The red clump is a clustering of red giants in the Hertzsprung–Russell diagram at around 5,000 K and absolute magnitude (M_{V}) +0.5, slightly hotter than most red-giant-branch stars of the same luminosity. It is visible as a denser region of the red-giant branch or a bulge towards hotter temperatures. It is prominent in many galactic open clusters, and it is also noticeable in many intermediate-age globular clusters and in nearby field stars (e.g. the Hipparcos stars).
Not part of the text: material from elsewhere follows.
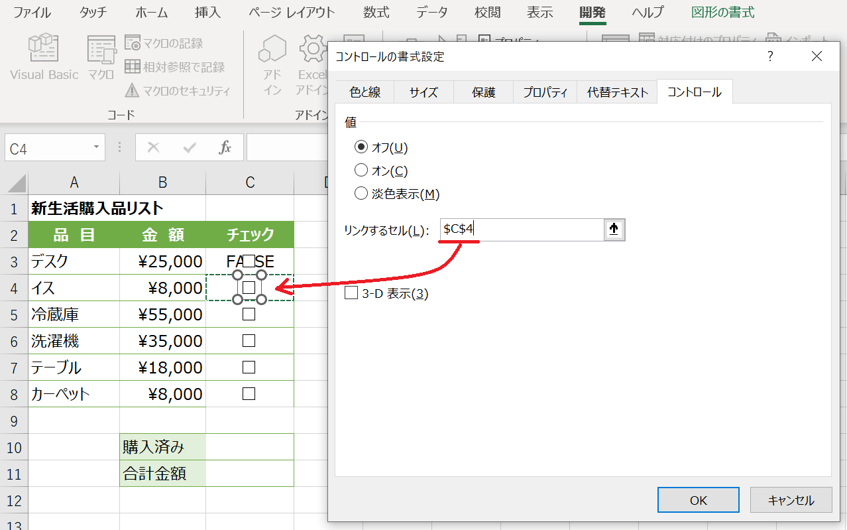The image size is (847, 530).
Task: Click マクロの記録 record macro icon
Action: (133, 43)
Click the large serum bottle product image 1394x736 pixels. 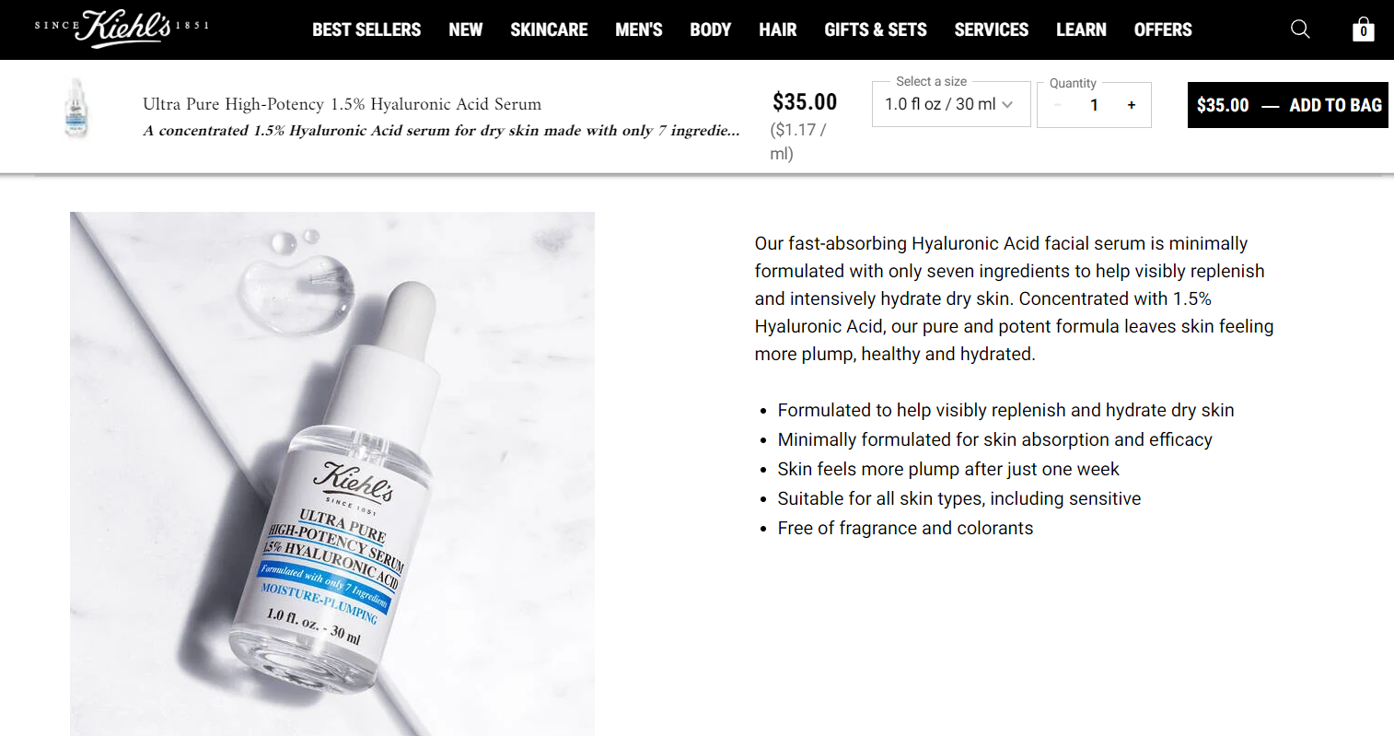coord(332,473)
The red clump giants are cool horizontal branch stars, stars originally similar to the Sun which have undergone a helium flash and are now fusing helium in their cores.

==Properties==
Red clump stellar properties vary depending on their origin, most notably on the metallicity of the stars, but typically they have early K spectral types and effective temperatures around 5,000 K. The absolute visual magnitude of red clump giants near the sun has been measured at an average of +0.81 with metallicities between −0.6 and +0.4 dex.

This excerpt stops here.